56. The question now arises is the relief to which the petitioners are entitled to. Learned counsel for the respondents placed reliance on certain decisions of Division Bench of this Court in contending that the similar writ petitions have been dismissed by this Court on the ground that the petitioners therein have the remedy of invoking arbitration clause. Relying on the aforesaid decisions, it was contended that the present bunch of writ petitions should also be dismissed. We, therefore, proceed to examine the ratio of the various decisions of the Division Bench on which reliance was placed by the counsel for the respondents.
57. The first judgment is in Writ Petition no. 37141 of 2013 M/s. Sanjay Grain Stores and another vs. State of U.P. and others decided on 16.07.2013. In that case, it appears that the petitioner therein wrongly representing that the last date for delivery of CMR had been extended up to 30.09.2013, challenged action of the state in adopting coercive measures for short supply of CMR. A direction was also sought against the state to accept the balance CMR. It was in the aforesaid facts that this court dismissed the writ petition observing that the petitioners therein would still have sufficient time to deliver CMR to Food Corporation of India, the case having been decided on 16.07.2013 and extended time for delivery of CMR according to the petitioners therein being 30/09/2013. The court even went on to direct the Food Corporation of India to accept the deliveries of CMR if it fulfills the quality specifications. It was further noted that Food Corporation of India which is a necessary party had not been impleaded. After going through the said judgment, we are of the opinion that the same was on peculiar facts of that case and based on the premise that sufficient time is still left with the petitioner of that case to supply the CMR. We do not find that any ratio of universal application has been laid down therein to bind this court.
58. The next decision cited by the respondents is in the case of M/s. R.J. Industries vs. The G.M., Food Corporation of India and others dated 16.09.2013 in writ petition no. 59058 where a Division Bench of this Court in which one of us (Manoj Kumar Gupta, J.) was also a member. The writ petition was dismissed with liberty to the petitioner to invoke the arbitration clause. The other judgment cited on behalf of respondents is in writ petition no. 47630 of 2013 M/s. Kisan Agro Rice Mill Amolia and another vs. State of U.P. and another decided on 24.09.2013 in which also it has been held that the dispute between the parties is covered by the arbitration clause and consequently, it was dismissed, leaving it open to the petitioner to invoke the arbitration clause.
59. After going through these decisions, we conclude that the view taken by us in this judgment cannot be said to be at variance with that of other Division Benches of this Court, relegating the millers to arbitration proceedings. However, in none of those judgments, other issues which have been decided in this judgment, were either considered or decided. A judgment is a precedent and has binding force on the question decided therein. The judgments of the other Division Benches would not be a hurdle, for this court to delve on other issues or to grant relief, based on such findings.

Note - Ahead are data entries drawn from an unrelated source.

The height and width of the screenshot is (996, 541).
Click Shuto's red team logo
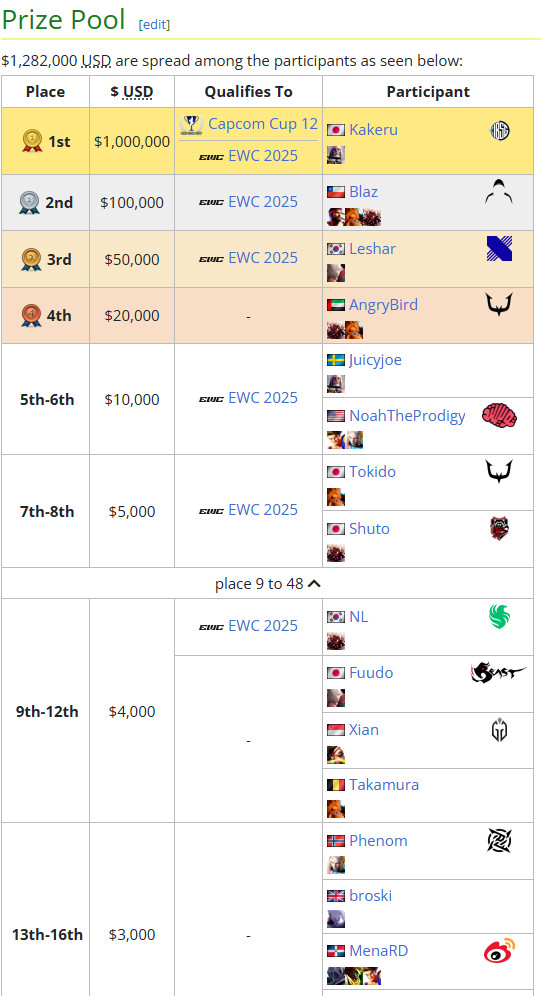500,528
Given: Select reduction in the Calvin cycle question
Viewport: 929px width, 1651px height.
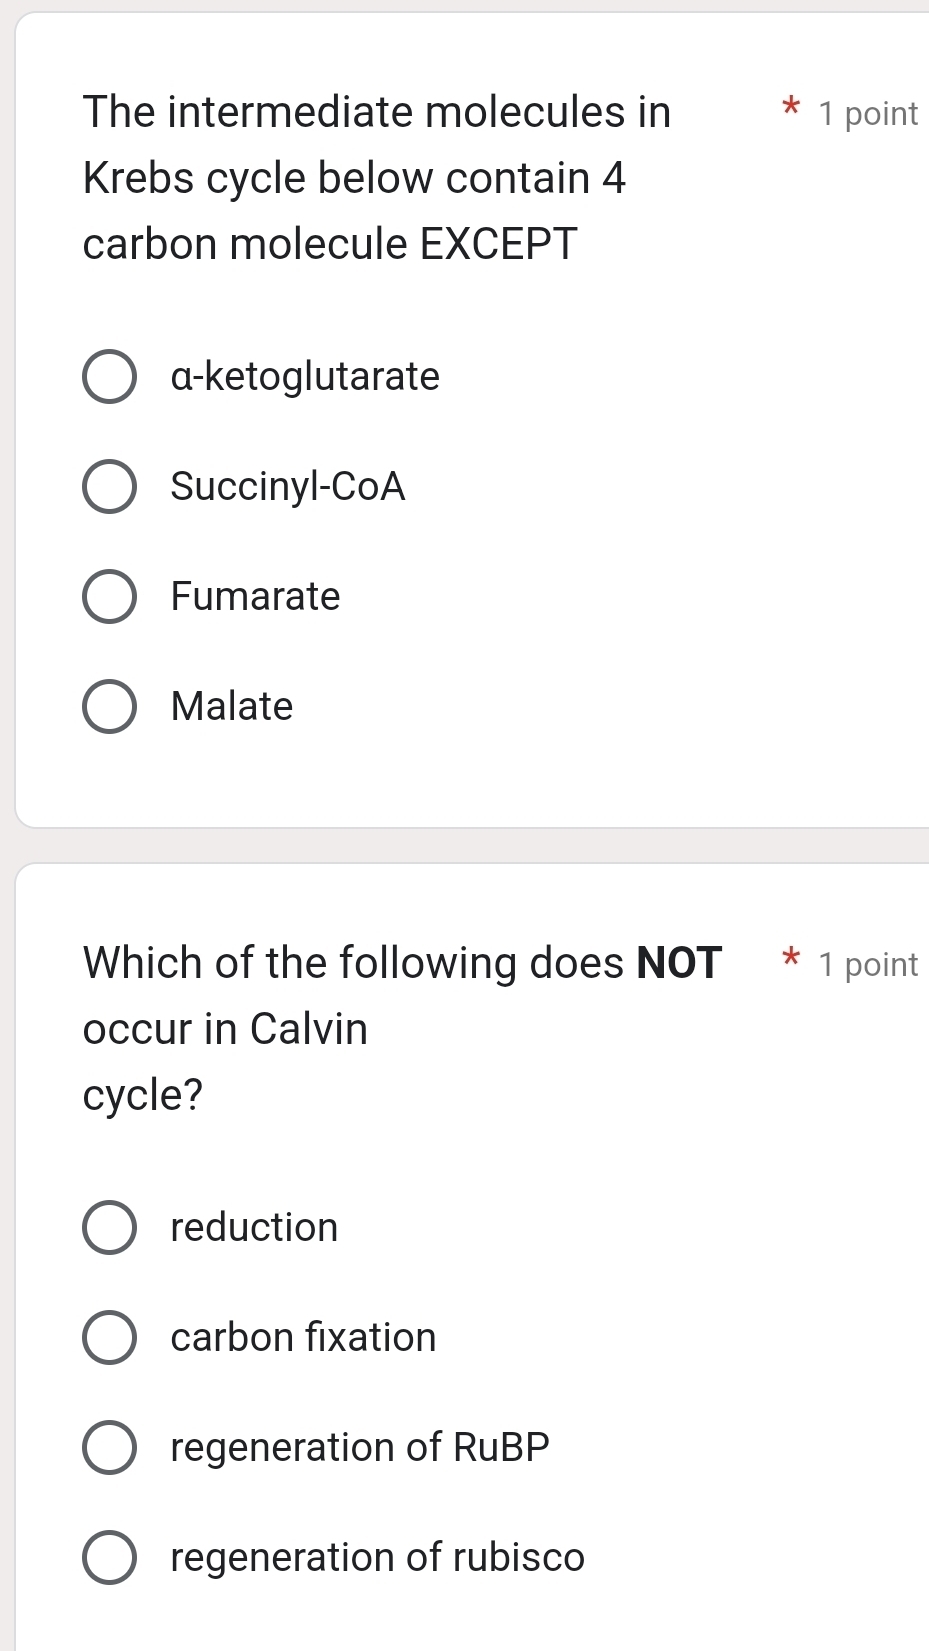Looking at the screenshot, I should [111, 1228].
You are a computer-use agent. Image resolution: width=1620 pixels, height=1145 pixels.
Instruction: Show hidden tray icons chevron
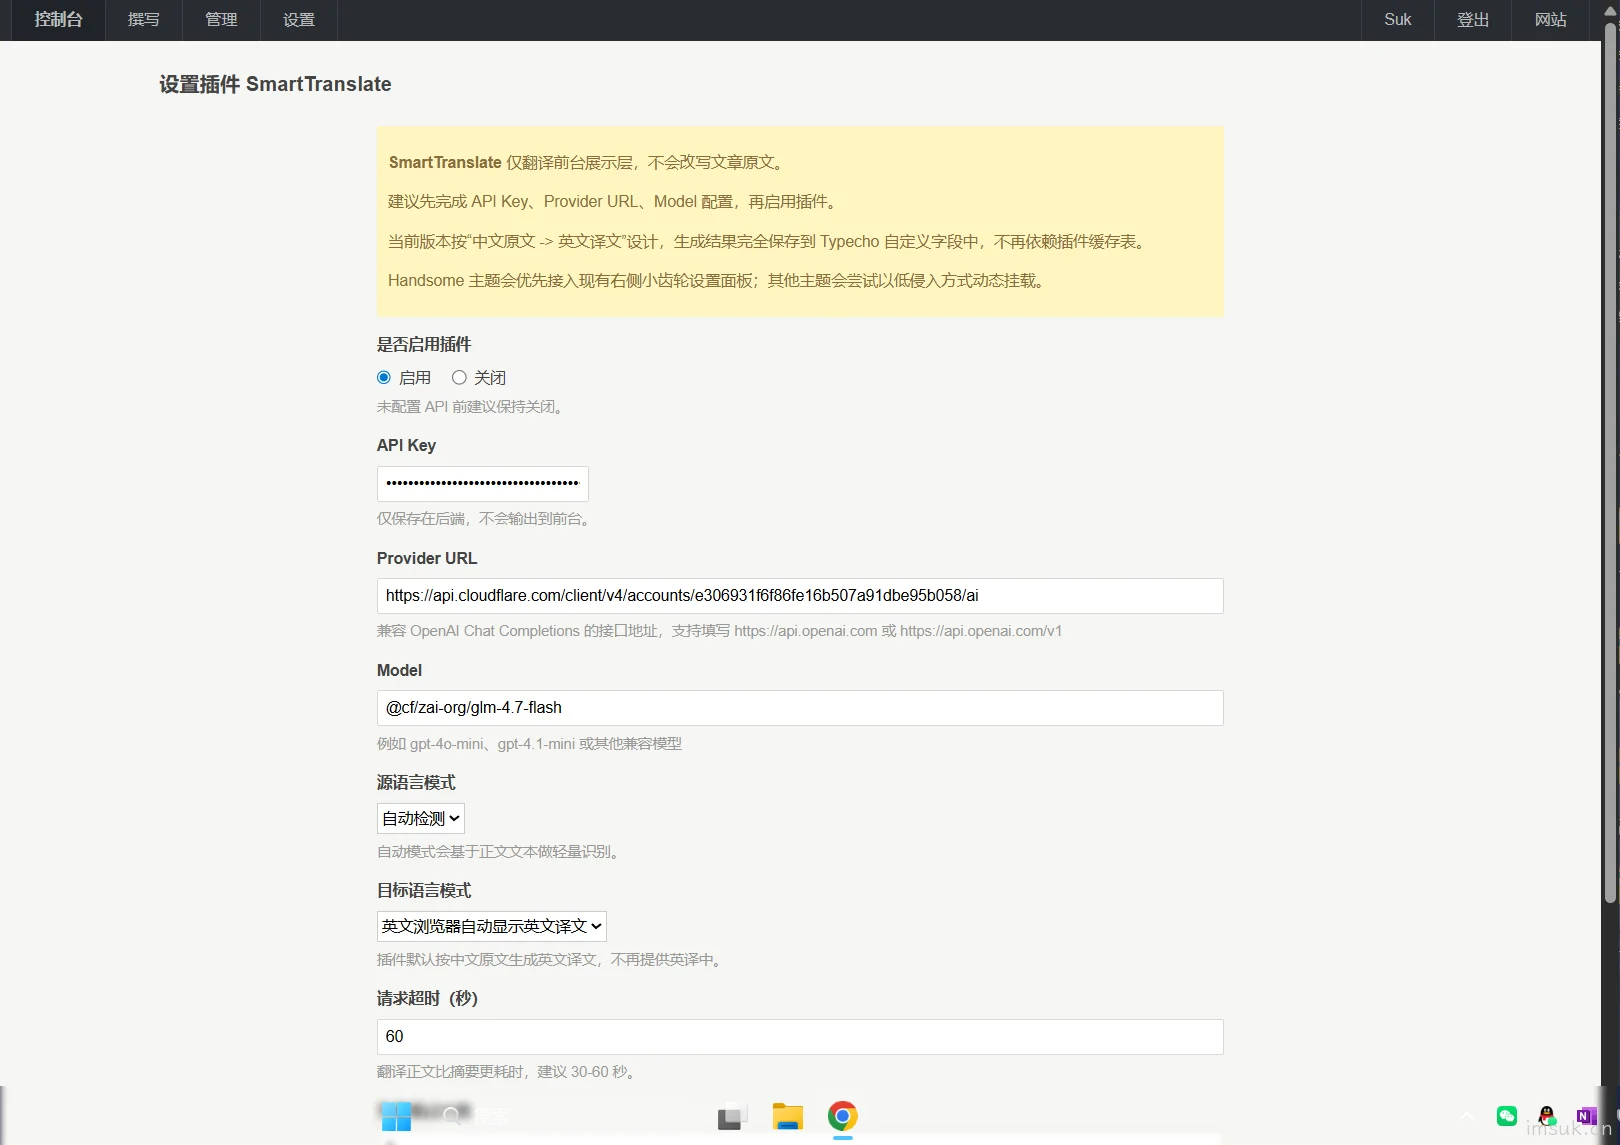tap(1467, 1116)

60. From the discussion made above, it follows that the impugned recovery proceedings cannot be sustained in law as the claim of the State Government is yet to be adjudicated by the Arbitrator and unless adjudication takes place, the claim for damages cannot be said to be the sum due and payable to the State Government, so as to warrant recovery of the said amount by adopting coercive measures.
61. But at the same time, this court cannot loose sight of the fact that the petitioners have been supplied paddy, against which CMR has yet not been delivered. The question whether the non-delivery or short-delivery is on account of the fault of the Government or the petitioners, is yet to be decided, based on which an award in terms of money may be passed in favor of one or the other party, but indisputably, the paddy in the hands of the millers, does not belong to them. This court cannot permit the petitioners to retain the same, awaiting decision by the Arbitrator, without putting them to terms. For the said purpose, we posed a specific question to the counsel for the petitioners to come up with concrete offers, to show their bonafides. Thereupon, most of the counsel for the petitioners, namely, Sarvshri Ramendra Asthana, Shrikant Shukla, Mayank Agrawal, Rahul Agrawal, G.P. Srivastava, A.K. Srivastava, J.S. Pandey, A.C. Srivastava and D.P. Singh have agreed to deposit the price of paddy.

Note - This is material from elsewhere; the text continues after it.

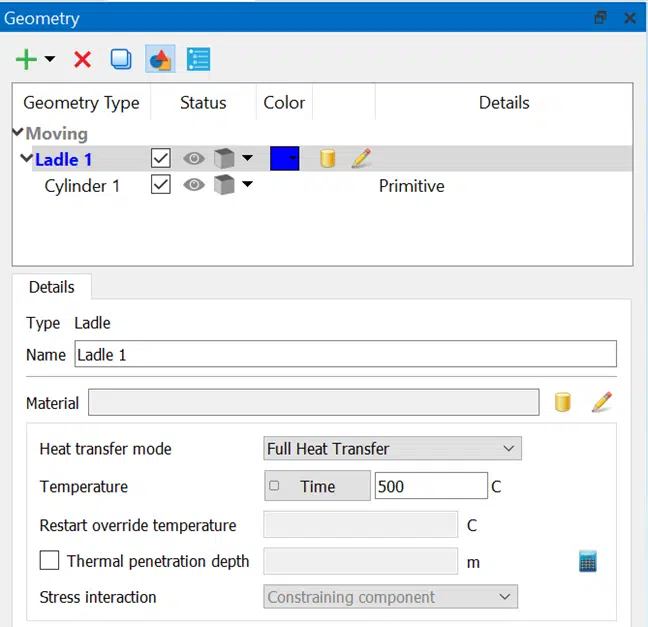Click the pencil edit icon in Ladle 1 row

(361, 159)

62. At the same time, they laid a serious challenge to the commercial value of the rice (Rs.1921.53/quintal: slight variation in different areas because of difference in transportation charges, etc.), being demanded from them. It has been contended that the provisional commercial value, as is sought to be realized from the millers, is in fact, the price of rice fixed by the central Government for payment to the procurement agencies. The same cannot ipso facto be the commercial value of the rice. The commercial value of the rice shall be such as is prevalent in the market at the relevant time, for which data has to be collected, and mind applied, before it is determined. It has been submitted that clause 2(e)(iii) of the agreement contemplates a decision by the RFC, regarding prevailing market price, which pre-supposes application of mind. However, in every case, the authorities have mechanically asked for compensation at the rate fixed by the Central Government for payment to the procurement agencies. It includes various components which cannot be made applicable to the millers, such as (1) milling charges, (2) VAT, and (3) cost of gunny bags.
63. We, however, refuse to go into the question regarding fixation of the provisional commercial value of rice, by the government, and leave it open to the petitioners to raise this question, also, before the arbitrator.

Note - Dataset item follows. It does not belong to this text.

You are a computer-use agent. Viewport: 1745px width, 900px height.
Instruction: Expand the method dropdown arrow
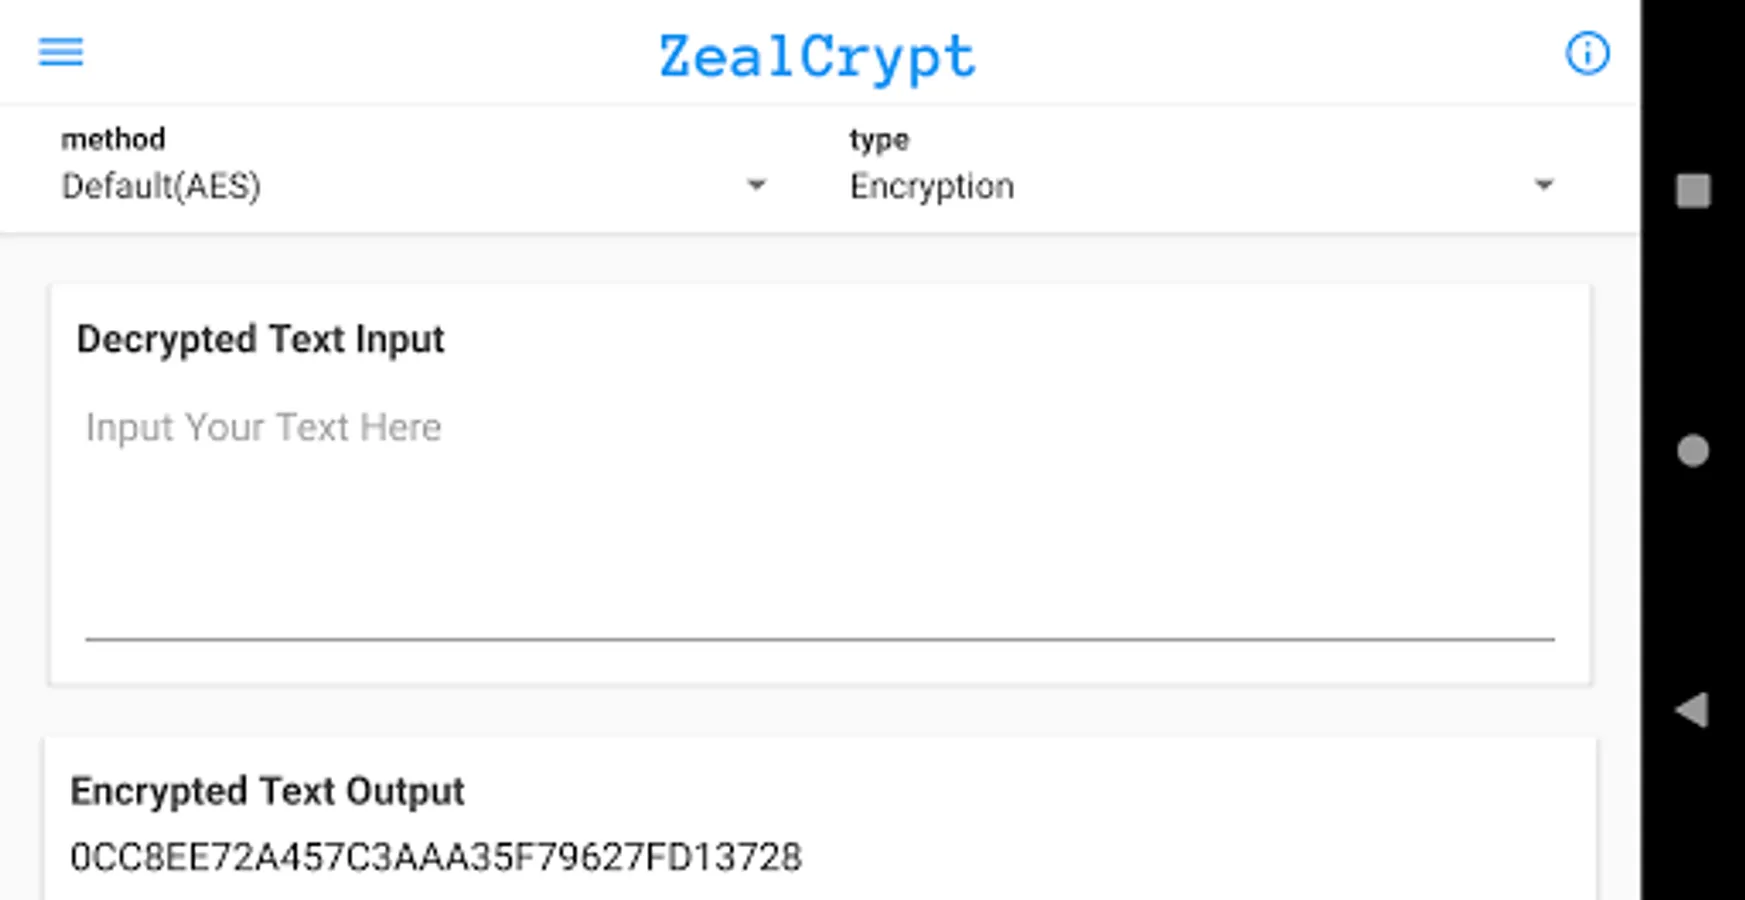click(756, 185)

64. However, there is unanimity amongst the counsel for the parties regarding the value of common variety of paddy, being Rs.1080/- per quintal (admitted in supplementary counter affidavit of respondents dated 8.10.2013). The out turn ratio being 67%, the proportionate price of per quintal of CMR tentatively comes to Rs.1611.93 per quintal (as is evident from the letter of Zonal Accounts Officer, Food, Gorakhpur dated 10.6.2013 in writ petition no. 39599 of 2013 M/s. Jagdamba Enterprises vs. State of U.P and others). The value of paddy in possession of petitioners can thus be obtained by multiplying 1080 with the quantity of paddy or 1611.93 with the deficit quantity of CMR.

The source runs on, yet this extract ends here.